## Description of the task
Where in the listing does the string "resolution" appear? Copy every line that holds it.

**********

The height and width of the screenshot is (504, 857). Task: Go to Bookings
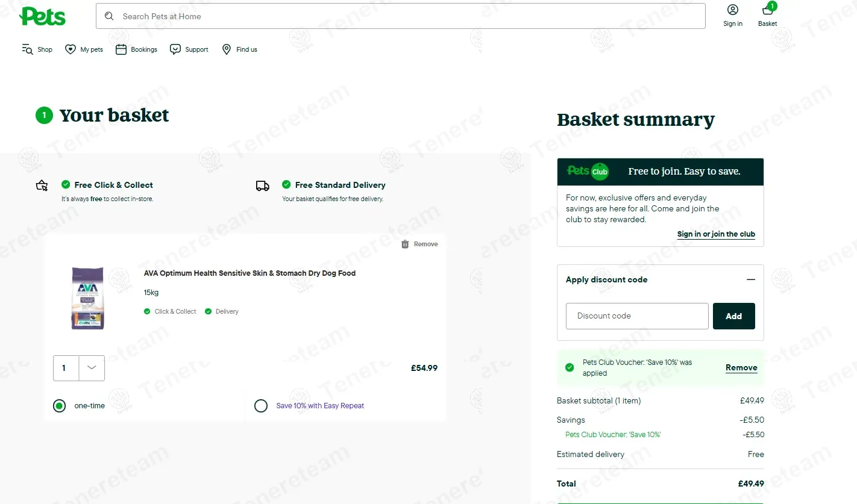[136, 49]
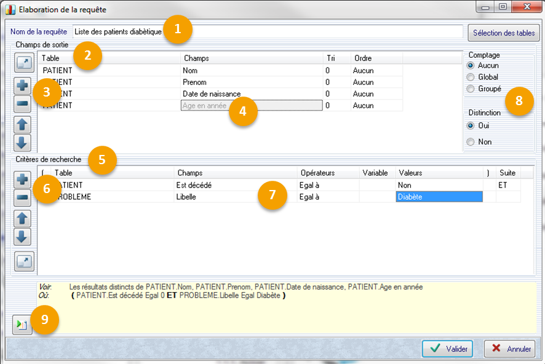The width and height of the screenshot is (545, 364).
Task: Click Sélection des tables button
Action: click(503, 33)
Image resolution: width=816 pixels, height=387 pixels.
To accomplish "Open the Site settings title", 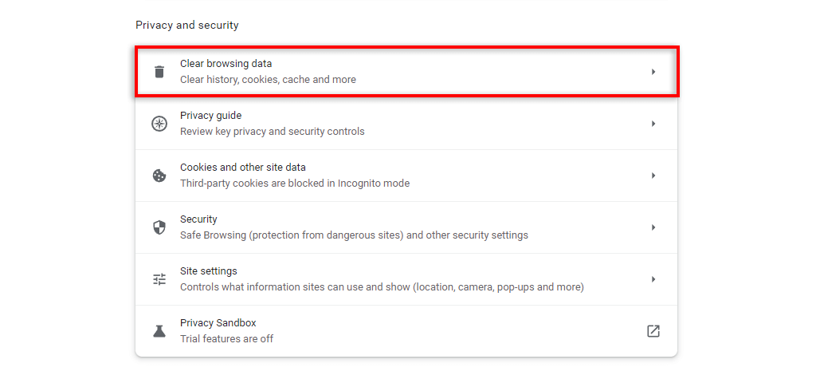I will [209, 271].
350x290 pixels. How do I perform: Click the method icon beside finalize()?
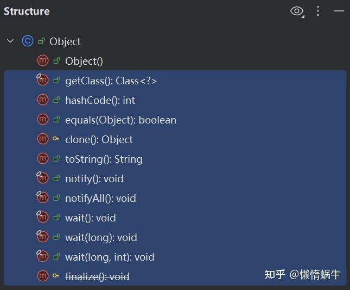click(43, 276)
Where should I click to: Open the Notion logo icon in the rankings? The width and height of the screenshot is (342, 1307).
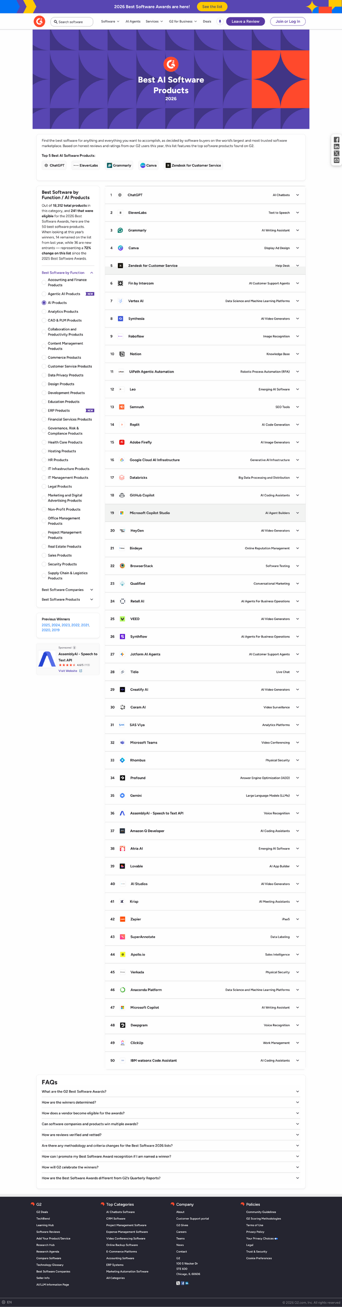[x=122, y=354]
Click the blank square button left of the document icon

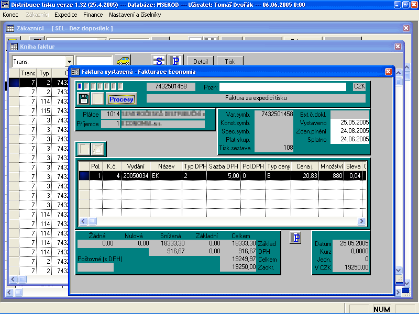pos(84,149)
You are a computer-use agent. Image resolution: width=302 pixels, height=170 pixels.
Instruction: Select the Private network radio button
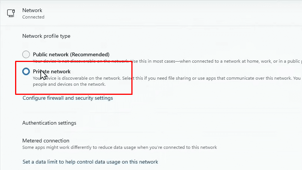click(26, 71)
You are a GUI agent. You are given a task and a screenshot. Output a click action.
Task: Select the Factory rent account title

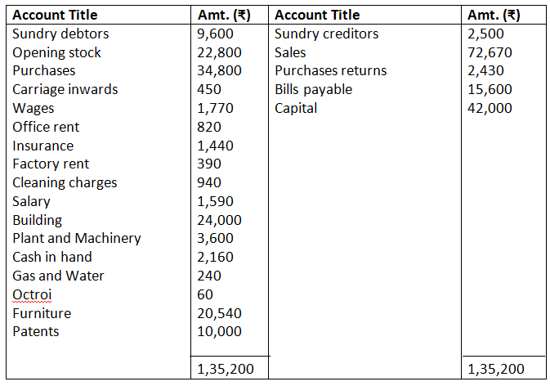[51, 164]
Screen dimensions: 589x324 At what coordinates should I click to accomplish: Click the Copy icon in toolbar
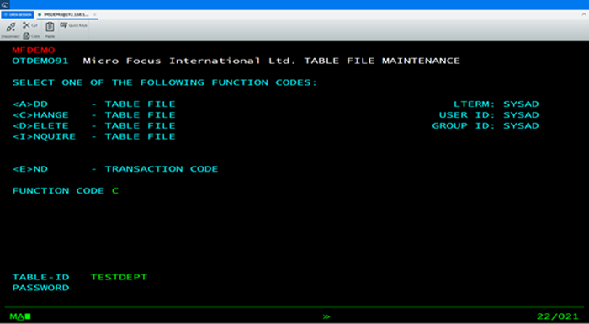click(x=26, y=36)
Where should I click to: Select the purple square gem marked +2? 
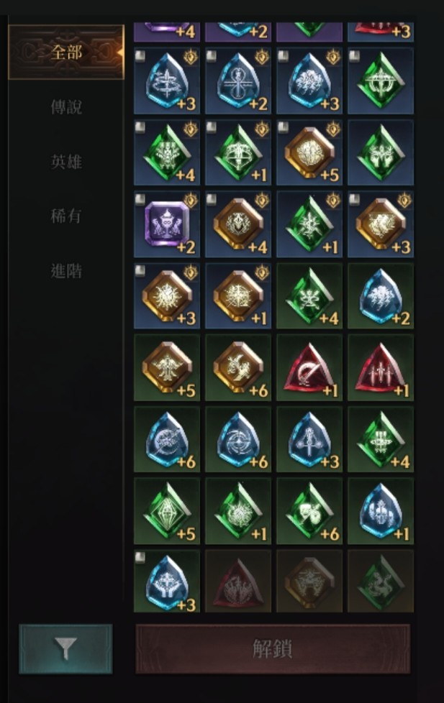tap(166, 224)
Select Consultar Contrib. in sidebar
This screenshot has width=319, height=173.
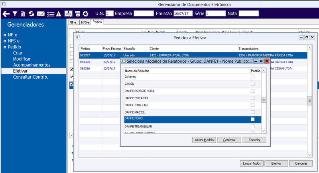pyautogui.click(x=31, y=77)
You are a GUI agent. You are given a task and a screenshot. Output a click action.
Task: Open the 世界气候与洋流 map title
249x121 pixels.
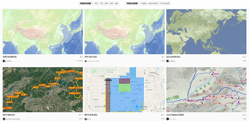[91, 57]

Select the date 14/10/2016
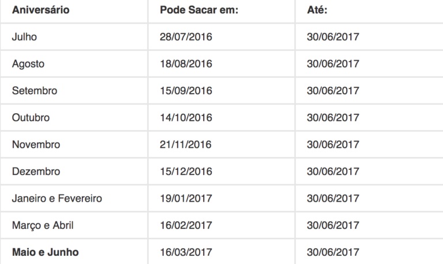pyautogui.click(x=186, y=117)
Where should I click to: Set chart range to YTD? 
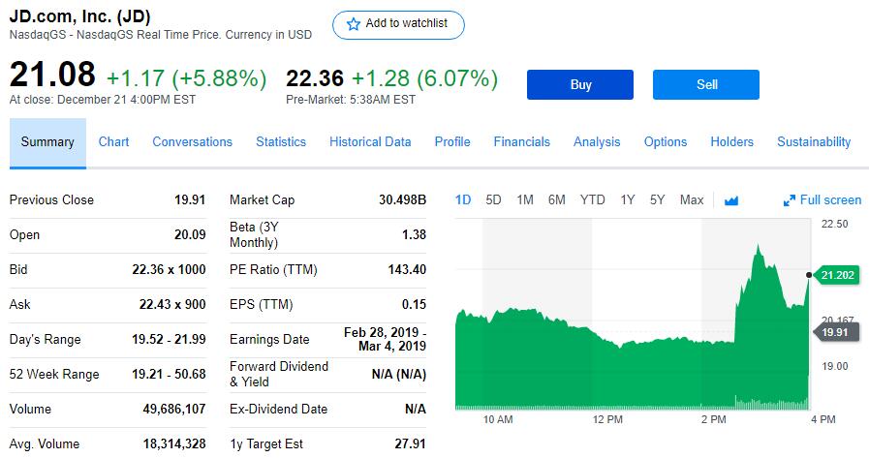point(592,199)
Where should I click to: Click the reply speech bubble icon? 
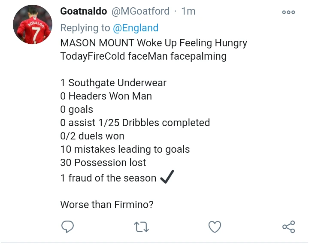point(67,226)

**********

## Answer box
Image resolution: width=816 pixels, height=387 pixels.
You are a computer-use agent. Image resolution: width=302 pixels, height=170 pixels.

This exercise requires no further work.